As a law student, Lane was the administrative assistant to the National Lawyer's Guild and orchestrated a fund raising event at Town Hall in New York City that featured American folk singer Pete Seeger. In 1959, Mark Lane helped found the Reform Democratic Movement within the New York Democratic Party. In 1960, he was elected to the New York Legislature and served in the New York State Assembly, where he served for one term with the support of Eleanor Roosevelt and presidential candidate John F. Kennedy. In the legislature, Lane spent considerable time working to abolish capital punishment. Lane promised to serve for only one term, and then manage the campaign for his replacement—which he did. He also managed the New York City area's campaign for JFK's 1960 presidential bid.

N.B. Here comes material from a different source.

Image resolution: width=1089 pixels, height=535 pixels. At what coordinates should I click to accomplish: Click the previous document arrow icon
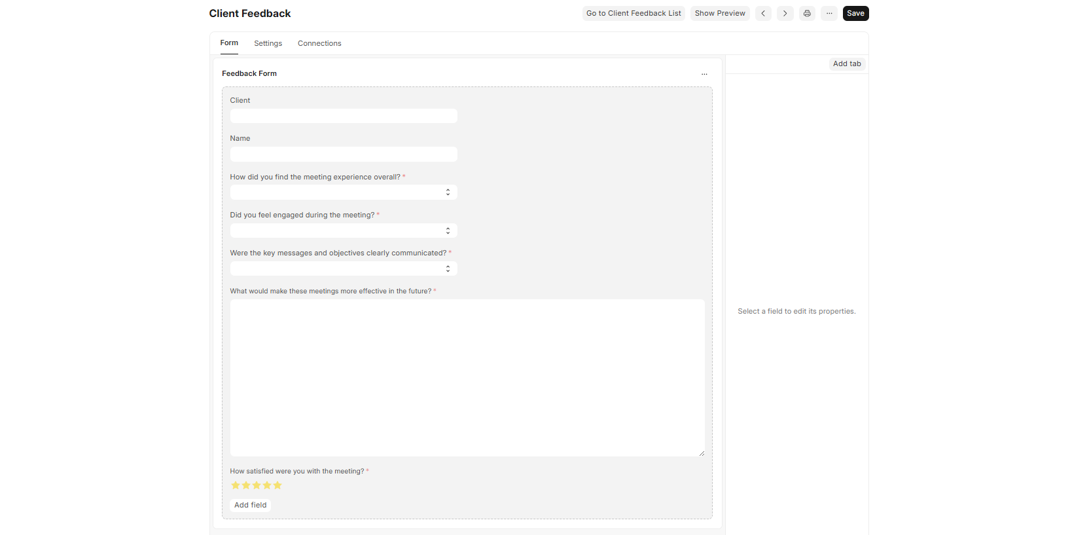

In June 1961, during the civil rights movement, Lane was the only sitting legislator to be arrested for opposing segregation as a "Freedom Rider". In 1962 he ran for Congress in the Democratic primary and lost. In the 1968 presidential election, Lane appeared on the ballot as a third party vice-presidential candidate, running on the Freedom and Peace Party ticket (an offshoot of the Peace and Freedom Party) with Dick Gregory.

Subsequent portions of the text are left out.